Fiscal policy is when the government intervenes in the economy with direct spending or taxation. Obama invested in America’s future by building roads and bridges. My Man invested in our future by buying us a condo and me a ring. Nothing close to Obama’s $800 Billion in fiscal stimulus in 2009, but it was enough for me! The spark is back!
My Man and I don’t have definite plans (are there ever definite plans?), but his grand gestures or perhaps “policies” have made our future together brighter.
Debt vs. Deficit
Confession: I went a tiny bit crazy with my credit card this month…and last month too.
Last month, I replaced my surprise-shutdown computer with Blair, my new MacBook Air.
(VCs: please fund a startup that is attempting to make everlasting batteries.)
By the end of the month, my deficit was $400, as I spent much more more than I had earned.
As for this month, I prepped for winter by purchasing a snazzy statement coat to replace my deflated puffer jacket.
At the end of this month, I will have an extra deficit of $200 from my coat and it needs to be added to my previous deficit of $400.
Next month *fingers crossed* I will not have another deficit, but will still have the accumulated debt of $600.
See how deficits become debt?
Now don’t the Republicans look silly when they refuse to raise the debt ceiling? After consecutive deficits, America has a hefty debt to repay. With each deficit, our government borrowed to finance the difference between spending and revenues. And now our lenders would like their money back, please & thank you.
(FYI: a government’s deficit time frame is a year.)
Personally or federally, the money has already been spent and the debt needs to be repaid…eventually.
Michele Bachmann, let’s host a tea party soon and I’ll fill you in. Tweet me @XOBettie!
Inflation vs. Unemployment?
Bernie, my daddie, and I had a tiff at Thanksgiving dinner.
We disregarded the weather talk and dove into the details of the Phillips curve (Psst: it’s named after its creator, William Phillips). It has the same status of Santa; the Phillips curve may or may not exist.
I’m a staunch Santa-believer-inner and at Thanksgiving dinner I took the stance that the Phillips curve does exist.
Bernie is never a yes-man. Plus, my father experienced the stagflation of the 1970s (AKA inflation was at 12%). So, he begged to differ.
As the downward-sloping Phillips curve shows, inflation is negatively related to unemployment.
Here’s the story of the Phillips curve. More output is produced by using more workers. Workers then have the upper hand and can demand extra cushy wages. As companies have to pay more per worker, those costs are passed to the consumer and the price of everything goes up. So inflation naturally accompanies the higher output.

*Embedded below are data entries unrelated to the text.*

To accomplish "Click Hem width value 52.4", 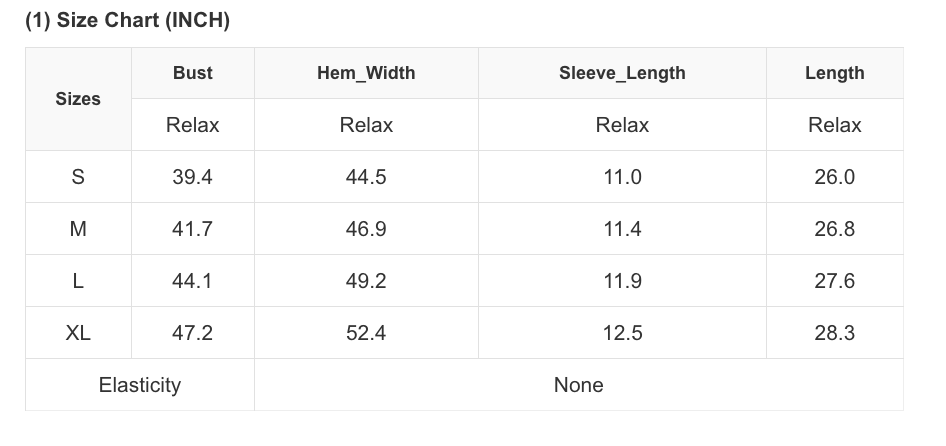I will [x=366, y=333].
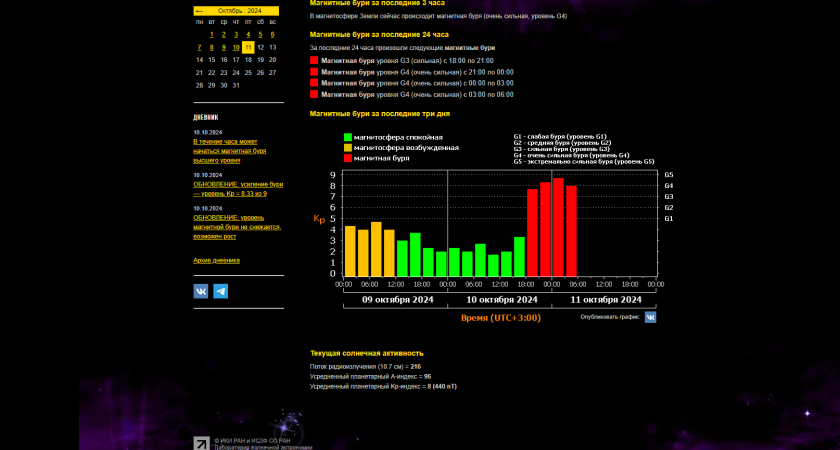
Task: Click the first yellow bar on 09 октября
Action: (350, 250)
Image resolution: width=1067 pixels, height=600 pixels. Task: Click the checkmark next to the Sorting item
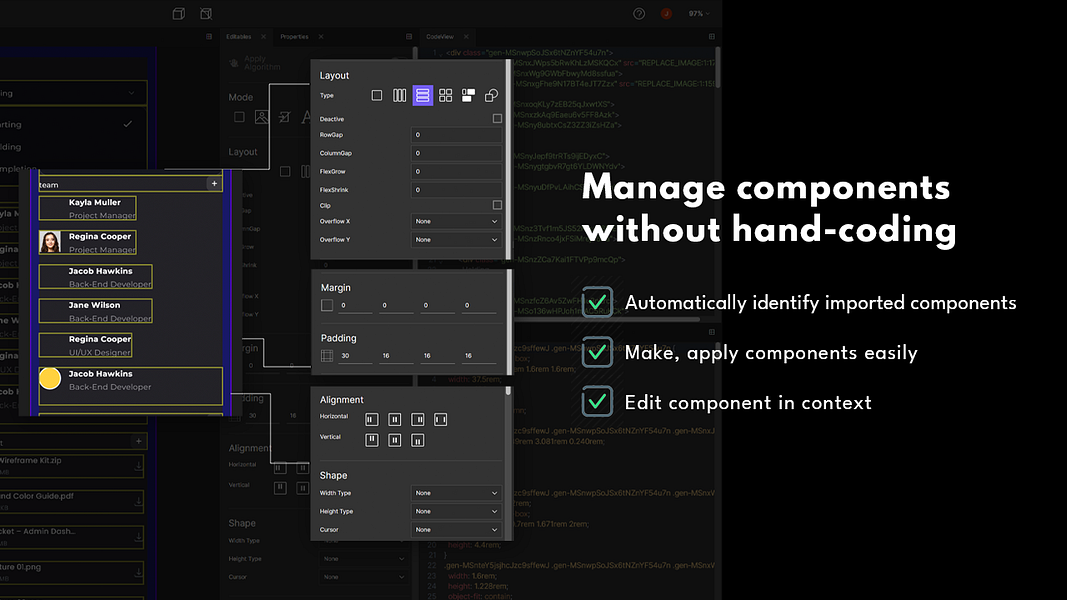coord(128,123)
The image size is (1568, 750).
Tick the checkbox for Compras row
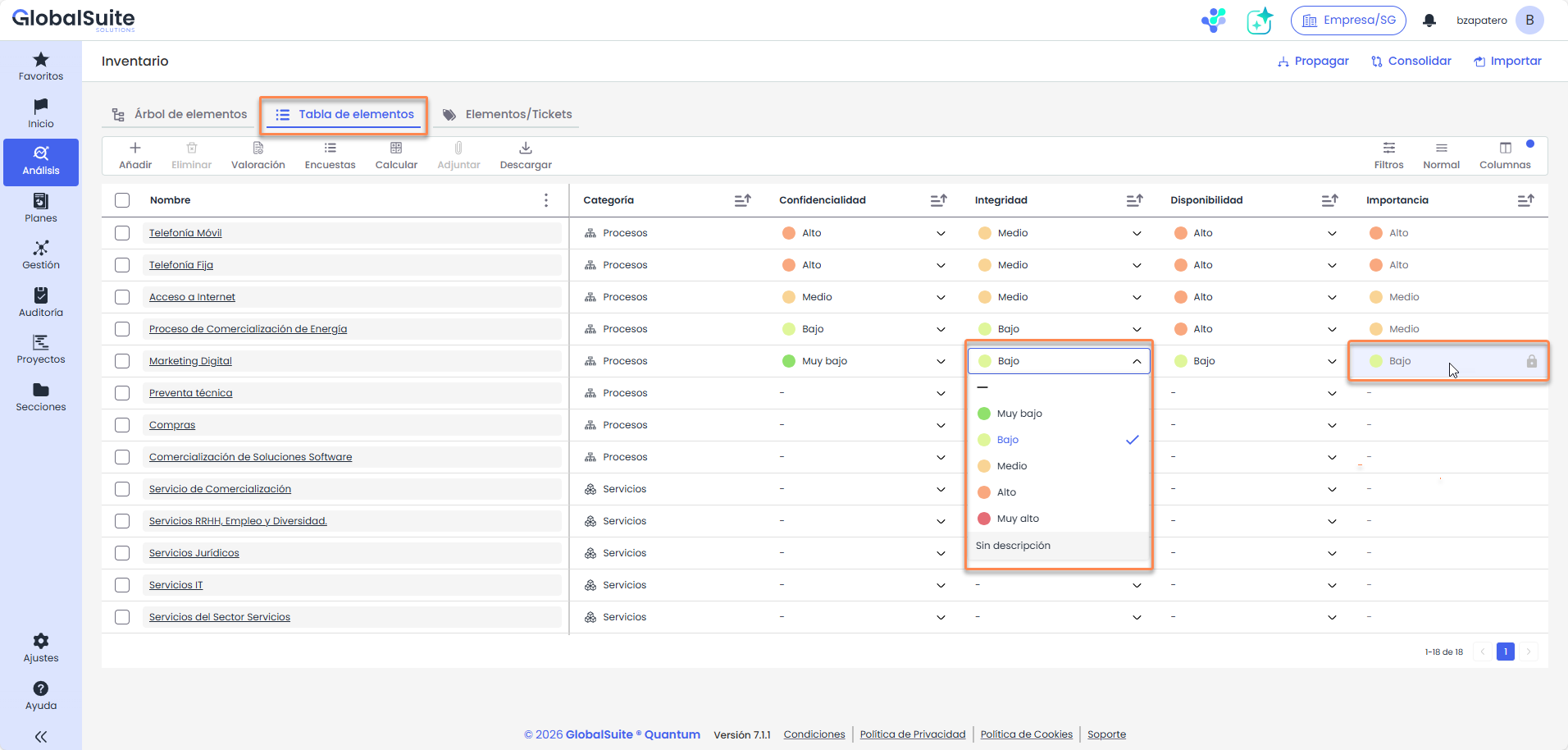pyautogui.click(x=122, y=425)
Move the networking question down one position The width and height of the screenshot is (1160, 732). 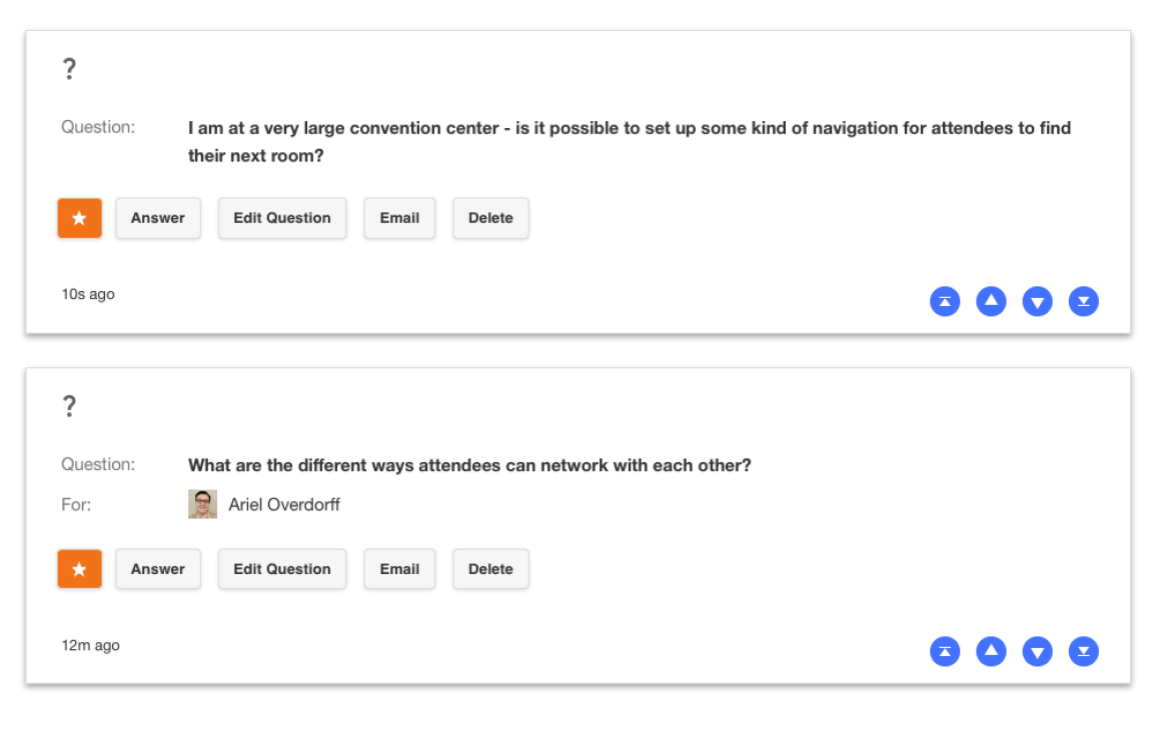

Now the 1970s makes this argument awkward; all major developed countries experienced a growth slump. Somehow there happened to be high inflation and low output growth.
Most likely due to the shocking embargo by OPEC (AKA Organization of Petroleum Exporting Countries). OPEC is not a fan of my people, so the embargo was payback for the U.S. supporting Israel. With oil extra pricey, everything else’s price went up accordingly. It cost companies way more to produce goodies, did not hire many workers, and not a lot of goodies were actually produced. The U.S. government did not really intervene and print money, so the price level only adjusted a bit. Main street (including Bernie) was bitten badly!
Bertie, my mommie, had to negotiate a truce. Bernie and I had to agree to disagree. And Bertie made us pie-promise to tone down our talking points for future events.